A popular multiracial and multi-generational movement in Greensboro has mobilized to stop a narrow conservative majority on city council from reopening a landfill in a predominantly black and working-class part of the city within a planned urban loop. While the landfill has brought people in Greensboro together in opposition, many activists here are asking themselves the same questions as their counterparts in Egypt: What next? “We’re issue-oriented and not community oriented,” said Lamar Gibson, who serves as the business manager for a local homeless day center. “What if we win the election? What if we win the landfill debate? Where do we go? Do we have a monthly house meeting? Do we check on each other? I think those have to be more a part of any kind of sustainable movement. We can have movements around issues. But I’m more interested in a movement that, when issues arise, people aren’t lining up on either side, but are sitting down to figure it out.” Along with the principle of nonviolence, the uprisings across the Middle East and North Africa have inspired North Carolina activists to reflect on the meaning of democracy. “The United States is the most religiously diverse country in the world, and potentially the most culturally diverse,” community organizer Mustafa Abdullah told Eric Ginsburg of YES! Weekly newspaper in February. “Martin Luther King. … was identifying what it meant to be human, that there isn’t a lesser human or greater human.” Abdullah, who has family in Alexandria, Egypt, is an associate organizer with CHANGE, a Winston-Salem affiliate of the Industrial Areas Foundation. “This is where the community organizing has a lot of impact,” he continued. “The more people that you have in civil society the more powerful the meaning of democracy becomes. The work of Dr. King and the work we’re doing here at CHANGE with the IAF embodies the spirit of what this country is supposed to be. Going to Egypt, there is a lot of tensions or perceived tensions between the Muslim and Christian communities. Pluralistic relationships serve as the bedrock for the tomorrow of the Egypt that should be.”

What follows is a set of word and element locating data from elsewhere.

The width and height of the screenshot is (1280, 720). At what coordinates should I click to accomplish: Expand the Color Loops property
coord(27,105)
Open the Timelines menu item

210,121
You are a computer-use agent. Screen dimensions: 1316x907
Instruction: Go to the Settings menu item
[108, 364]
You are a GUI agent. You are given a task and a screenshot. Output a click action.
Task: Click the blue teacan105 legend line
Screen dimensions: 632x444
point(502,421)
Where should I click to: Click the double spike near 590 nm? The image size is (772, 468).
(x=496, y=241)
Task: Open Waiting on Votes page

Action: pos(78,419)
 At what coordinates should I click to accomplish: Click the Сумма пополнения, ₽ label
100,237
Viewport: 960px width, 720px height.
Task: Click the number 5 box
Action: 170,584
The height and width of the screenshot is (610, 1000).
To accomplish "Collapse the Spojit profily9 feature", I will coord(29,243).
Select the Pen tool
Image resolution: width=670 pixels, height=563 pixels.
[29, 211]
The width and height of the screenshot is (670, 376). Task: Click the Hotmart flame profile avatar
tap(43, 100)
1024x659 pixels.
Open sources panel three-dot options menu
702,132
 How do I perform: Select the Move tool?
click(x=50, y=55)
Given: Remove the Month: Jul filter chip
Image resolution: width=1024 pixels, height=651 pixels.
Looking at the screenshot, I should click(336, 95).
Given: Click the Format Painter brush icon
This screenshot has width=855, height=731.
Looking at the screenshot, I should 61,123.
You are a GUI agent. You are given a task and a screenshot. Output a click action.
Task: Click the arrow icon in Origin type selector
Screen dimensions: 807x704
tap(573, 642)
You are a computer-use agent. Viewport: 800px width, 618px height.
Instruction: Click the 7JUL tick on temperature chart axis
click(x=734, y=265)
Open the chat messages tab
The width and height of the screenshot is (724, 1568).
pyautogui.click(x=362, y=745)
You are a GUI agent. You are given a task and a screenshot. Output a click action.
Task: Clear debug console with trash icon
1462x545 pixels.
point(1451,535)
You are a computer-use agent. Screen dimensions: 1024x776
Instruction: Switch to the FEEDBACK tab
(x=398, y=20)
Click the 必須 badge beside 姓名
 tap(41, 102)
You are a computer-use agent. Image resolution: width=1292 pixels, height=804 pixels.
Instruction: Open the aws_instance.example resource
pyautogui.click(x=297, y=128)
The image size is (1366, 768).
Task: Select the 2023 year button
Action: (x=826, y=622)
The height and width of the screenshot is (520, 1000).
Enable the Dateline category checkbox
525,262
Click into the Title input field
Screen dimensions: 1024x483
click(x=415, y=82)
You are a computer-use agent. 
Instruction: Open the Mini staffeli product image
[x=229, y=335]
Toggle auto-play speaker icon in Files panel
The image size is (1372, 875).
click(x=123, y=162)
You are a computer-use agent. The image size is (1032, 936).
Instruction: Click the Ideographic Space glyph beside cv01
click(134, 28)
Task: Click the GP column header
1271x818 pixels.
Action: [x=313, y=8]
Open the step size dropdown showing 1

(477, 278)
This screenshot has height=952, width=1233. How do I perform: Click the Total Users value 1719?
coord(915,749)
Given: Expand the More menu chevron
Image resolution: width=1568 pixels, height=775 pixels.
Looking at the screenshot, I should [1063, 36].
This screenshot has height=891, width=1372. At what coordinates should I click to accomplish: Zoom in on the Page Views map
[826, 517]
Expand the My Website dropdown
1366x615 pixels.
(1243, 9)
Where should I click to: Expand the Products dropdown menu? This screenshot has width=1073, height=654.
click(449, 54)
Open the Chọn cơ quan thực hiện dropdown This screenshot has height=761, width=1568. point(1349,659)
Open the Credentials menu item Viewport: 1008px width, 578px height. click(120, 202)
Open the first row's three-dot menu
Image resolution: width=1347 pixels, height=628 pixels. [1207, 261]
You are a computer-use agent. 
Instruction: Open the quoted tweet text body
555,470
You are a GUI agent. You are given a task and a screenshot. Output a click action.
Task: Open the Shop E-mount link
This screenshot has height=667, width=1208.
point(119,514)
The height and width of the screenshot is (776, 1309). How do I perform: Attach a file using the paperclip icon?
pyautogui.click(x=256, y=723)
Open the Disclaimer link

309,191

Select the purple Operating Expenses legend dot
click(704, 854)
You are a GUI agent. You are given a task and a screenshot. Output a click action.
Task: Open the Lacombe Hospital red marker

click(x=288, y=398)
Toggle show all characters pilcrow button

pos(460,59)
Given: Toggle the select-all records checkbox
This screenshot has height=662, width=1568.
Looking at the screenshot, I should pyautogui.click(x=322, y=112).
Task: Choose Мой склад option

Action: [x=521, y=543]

Interviews with a wide range of activists in the North Carolina area underscored the importance of political participation and speaking out as means to create more democratic and inclusive societies, both here and abroad. Jeffers said her mother did not vote until 2008, when Barack Obama became the first Democratic presidential candidate to carry North Carolina since 1976. The introduction of early voting allowed a broader cross-section of citizenry to participate. “In 2008, I waited until Election Day,” Jeffers said. “I knew it was going to be a historic vote.” Dunia Fleihan is a first-generation American of Lebanese descent who works in marketing and development for a Greensboro nonprofit that provides occupational services to developmentally-disabled adults. She considers it her responsibility to correct misperceptions held by people in the US about the Middle East, and takes pride in her native country. “We’re very lucky to have such a strong community in Lebanon, regardless of religion,” Fleihan said. “Really, the last decade has brought about more change than we’ve seen in the past 30 years. A lot of it is due to young people speaking up.”